◆ **Task item**
Wherever "details" shows up in the records below, copy the whole line.

◆ **Raw data**

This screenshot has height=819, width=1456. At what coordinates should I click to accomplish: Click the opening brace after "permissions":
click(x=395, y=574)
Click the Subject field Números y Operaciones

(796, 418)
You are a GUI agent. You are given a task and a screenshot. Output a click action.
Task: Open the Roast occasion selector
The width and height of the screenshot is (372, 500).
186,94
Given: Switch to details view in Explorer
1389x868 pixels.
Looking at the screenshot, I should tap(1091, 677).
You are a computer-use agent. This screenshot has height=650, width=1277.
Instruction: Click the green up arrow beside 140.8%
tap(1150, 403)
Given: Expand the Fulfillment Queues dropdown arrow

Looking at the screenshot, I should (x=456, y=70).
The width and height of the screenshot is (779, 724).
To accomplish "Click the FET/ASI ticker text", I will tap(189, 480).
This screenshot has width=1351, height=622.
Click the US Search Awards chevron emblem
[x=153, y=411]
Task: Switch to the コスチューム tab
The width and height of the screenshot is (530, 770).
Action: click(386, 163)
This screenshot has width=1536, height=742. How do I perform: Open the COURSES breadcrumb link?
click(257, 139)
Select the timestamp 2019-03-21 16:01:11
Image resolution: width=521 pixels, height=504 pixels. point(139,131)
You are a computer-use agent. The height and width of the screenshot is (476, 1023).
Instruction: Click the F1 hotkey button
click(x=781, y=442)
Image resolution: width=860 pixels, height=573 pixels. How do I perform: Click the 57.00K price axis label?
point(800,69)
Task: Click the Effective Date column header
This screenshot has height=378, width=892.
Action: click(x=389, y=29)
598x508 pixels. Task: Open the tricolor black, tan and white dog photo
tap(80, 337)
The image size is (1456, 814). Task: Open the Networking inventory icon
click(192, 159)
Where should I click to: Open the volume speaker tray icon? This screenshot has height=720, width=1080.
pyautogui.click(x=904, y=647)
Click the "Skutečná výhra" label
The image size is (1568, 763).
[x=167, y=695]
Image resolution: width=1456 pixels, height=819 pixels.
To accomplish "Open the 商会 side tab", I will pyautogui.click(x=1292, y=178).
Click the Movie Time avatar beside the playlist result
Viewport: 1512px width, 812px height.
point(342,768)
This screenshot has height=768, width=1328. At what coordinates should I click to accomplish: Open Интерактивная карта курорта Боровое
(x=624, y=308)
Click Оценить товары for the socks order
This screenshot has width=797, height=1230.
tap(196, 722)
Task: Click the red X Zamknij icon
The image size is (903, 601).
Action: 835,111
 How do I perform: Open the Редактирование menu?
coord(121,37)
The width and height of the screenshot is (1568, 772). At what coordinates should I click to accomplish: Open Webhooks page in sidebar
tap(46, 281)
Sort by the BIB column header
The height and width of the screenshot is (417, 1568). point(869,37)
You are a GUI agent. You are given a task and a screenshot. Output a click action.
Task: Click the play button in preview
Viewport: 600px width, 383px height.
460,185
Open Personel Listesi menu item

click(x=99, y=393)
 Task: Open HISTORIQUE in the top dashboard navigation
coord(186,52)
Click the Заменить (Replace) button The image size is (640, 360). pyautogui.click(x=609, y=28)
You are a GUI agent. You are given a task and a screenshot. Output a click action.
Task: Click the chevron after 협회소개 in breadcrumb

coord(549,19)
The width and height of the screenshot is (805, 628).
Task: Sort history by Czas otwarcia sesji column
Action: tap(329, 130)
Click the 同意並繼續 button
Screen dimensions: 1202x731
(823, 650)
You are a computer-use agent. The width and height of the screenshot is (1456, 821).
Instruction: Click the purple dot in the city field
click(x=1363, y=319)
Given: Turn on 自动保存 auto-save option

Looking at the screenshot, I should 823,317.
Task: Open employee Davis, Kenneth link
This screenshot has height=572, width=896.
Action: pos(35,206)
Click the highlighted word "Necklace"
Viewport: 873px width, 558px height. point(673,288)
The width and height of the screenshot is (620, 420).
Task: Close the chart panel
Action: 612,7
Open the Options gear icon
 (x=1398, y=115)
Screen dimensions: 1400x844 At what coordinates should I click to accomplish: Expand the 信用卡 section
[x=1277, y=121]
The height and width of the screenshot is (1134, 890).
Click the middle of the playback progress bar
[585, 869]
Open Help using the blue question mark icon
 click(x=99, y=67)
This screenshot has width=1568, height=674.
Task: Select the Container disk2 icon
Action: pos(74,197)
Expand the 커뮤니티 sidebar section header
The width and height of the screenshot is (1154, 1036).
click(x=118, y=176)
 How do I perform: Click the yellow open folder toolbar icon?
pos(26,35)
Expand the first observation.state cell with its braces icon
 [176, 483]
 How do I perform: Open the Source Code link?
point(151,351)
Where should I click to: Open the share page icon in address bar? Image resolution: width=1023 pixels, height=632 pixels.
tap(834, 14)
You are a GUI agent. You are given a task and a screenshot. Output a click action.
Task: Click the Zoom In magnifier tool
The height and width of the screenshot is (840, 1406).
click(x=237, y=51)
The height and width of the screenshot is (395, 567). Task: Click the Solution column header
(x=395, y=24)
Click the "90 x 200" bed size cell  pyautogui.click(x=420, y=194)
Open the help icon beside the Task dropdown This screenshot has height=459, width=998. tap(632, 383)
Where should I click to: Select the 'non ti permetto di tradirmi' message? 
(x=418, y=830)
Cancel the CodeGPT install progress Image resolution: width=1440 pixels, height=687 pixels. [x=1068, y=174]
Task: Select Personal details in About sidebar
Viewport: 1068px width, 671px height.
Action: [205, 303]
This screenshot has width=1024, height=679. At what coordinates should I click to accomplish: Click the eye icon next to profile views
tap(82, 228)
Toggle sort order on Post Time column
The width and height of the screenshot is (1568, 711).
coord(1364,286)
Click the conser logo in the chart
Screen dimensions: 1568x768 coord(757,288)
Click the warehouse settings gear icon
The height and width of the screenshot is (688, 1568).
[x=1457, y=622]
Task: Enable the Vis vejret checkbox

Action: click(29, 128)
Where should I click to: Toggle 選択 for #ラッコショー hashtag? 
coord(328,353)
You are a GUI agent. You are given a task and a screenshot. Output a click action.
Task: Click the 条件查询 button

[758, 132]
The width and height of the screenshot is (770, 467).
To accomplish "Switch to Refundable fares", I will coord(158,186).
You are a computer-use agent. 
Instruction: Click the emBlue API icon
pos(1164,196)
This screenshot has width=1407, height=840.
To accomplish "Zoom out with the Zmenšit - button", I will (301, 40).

◆ **Problem solution**
Given: Switch to details view in Explorer
Task: Select Personal details in About sidebar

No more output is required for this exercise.